Strafprozess

Trotz Geständnis: Keine Verurteilung ohne Beweiserhebung

Gesteht der Angeklagte nach einer Verständigung, darf das Gericht ihn nicht allein deswegen verurteilen, sondern muss Beweis erheben, so das BVerfG.

15.02.2024Rechtsprechung

Das Bundesverfassungsgericht (BVerfG) hat entschieden, dass das Geständnis eines Angeklagten nicht als alleinige Grundlage zu seiner Verurteilung herangezogen werden darf. Es sei zwingend durch Beweiserhebung auf seine Richtigkeit zu überprüfen. Ansonsten sei das Recht des Angeklagten auf ein faires Verfahren aus Art. 2 Abs. 1 in Verbindung mit Art. 20 Abs. 3 Grundgesetz (GG) verletzt. Somit hat das BVerfG der Verfassungsbeschwerde eines wegen Untreue gem. § 266a Strafgesetzbuch (StGB) Verurteilten stattgegeben (Beschl. v. 20.12.2023, Az. 2 BvR 2103/20).

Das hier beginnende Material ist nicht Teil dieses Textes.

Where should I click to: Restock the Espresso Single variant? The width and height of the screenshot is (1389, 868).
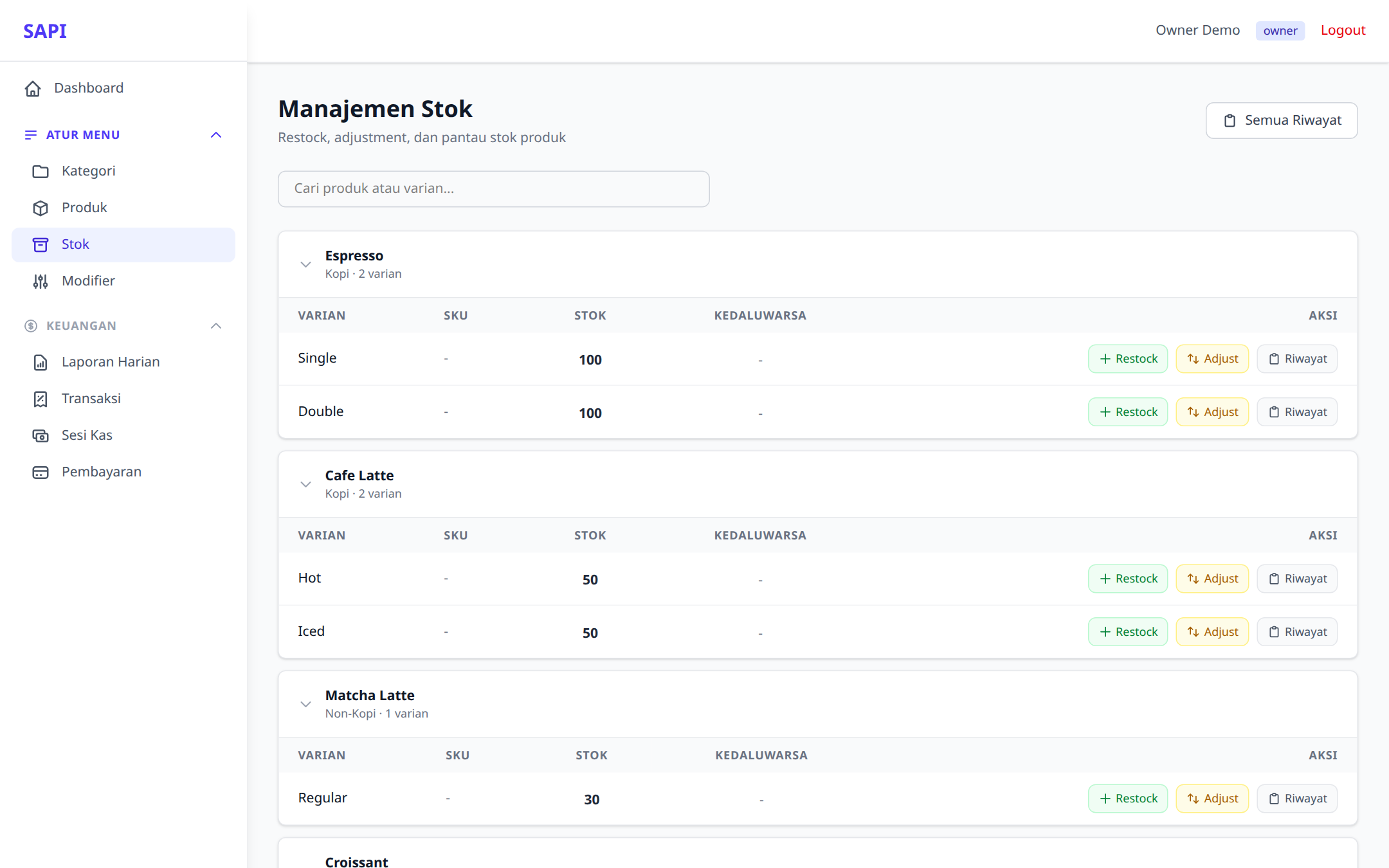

Dem Angeklagten wurde Untreue in 26 Fällen zu Lasten von mindestens  36 Personen in einem Zeitraum von fast drei Jahren betrafen und einen Schaden von mutmaßlich nahezu einer halben Million Euro verursacht haben sollen. Bevor es zu einer Beweisaufnahme kam, schlug der Vorsitzende des Amtsgerichts (AG) gemäß § 257c Abs. 1 Satz 2 Strafprozessordnung (StPO) vor. Der Verteidiger las daraufhin ein sehr kurzes, wenig detailreiches Geständnis vor, in dem er u.a. auf die „die Tatvorwürfe aus der Anklage“ Bezug nahm. Dies bestätigte der Angeklagte mit den Worten „Das ist richtig so.“ Daraufhin wurde der Mann verurteilt. Eine dagegen gerichtete Sprungrevision verwarf das Oberlandesgericht als unbegründet.

BVerfG: So leicht darf es sich ein Gericht nicht machen

Das BVerfG sah durch dieses Vorgehen das Recht des Angeklagten auf ein faires Verfahren verletzt. Das AG habe bei der Sachverhaltsaufklärung und der Beweiswürdigung die verfassungsrechtlichen Mindestanforderungen an die Wahrheitserforschung verkannt. Das Gericht habe von Amts wegen die Pflicht, das vorgeworfene Geschehen aufzuklären. Ein auf einer Verständigung basierendes Geständnis könne hingegen nicht die alleinige Grundlage eines Urteils bilden. Weiterhin maßgeblich bleibe allein und ausschließlich die – ausreichend fundierte – Überzeugung des Gerichts vom Sachverhalt. Diesen müsse es im Wege einer zwingend notwendigen Beweiserhebung selbst feststellen bzw. überprüfen.

Das auf der Verständigung basierende Geständnis hätte dementsprechend nicht als alleinige Grundlage zur Verurteilung herangezogen werden dürfen. Dem AG hätte sich zwingend die Notwendigkeit einer ergänzenden Beweiserhebung zur Überprüfung des Geständnisses und der Feststellung seiner Schuld aufdrängen müssen. Dies insbesondere, weil das Verfahren als komplex und die Qualität des Geständnisses als gering einzustufen seien. Nicht nur sei es inhaltlich dünn gewesen, z.B. im Hinblick auf die Schadenshöhe, die aber einen wesentlichen Faktor für die Strafzumessung im Rahmen von § 266a StGB darstelle. Der Angeklagte habe es auch noch durch den Verteidiger vorlesen lassen. Dementsprechend lasse sich keinesfalls von vornherein sicher ausschließen, dass eine weitere Beweiserhebung weitere Erkenntnisse versprochen hätte.

Der Fall wurde dementsprechend zum AG zurückverwiesen.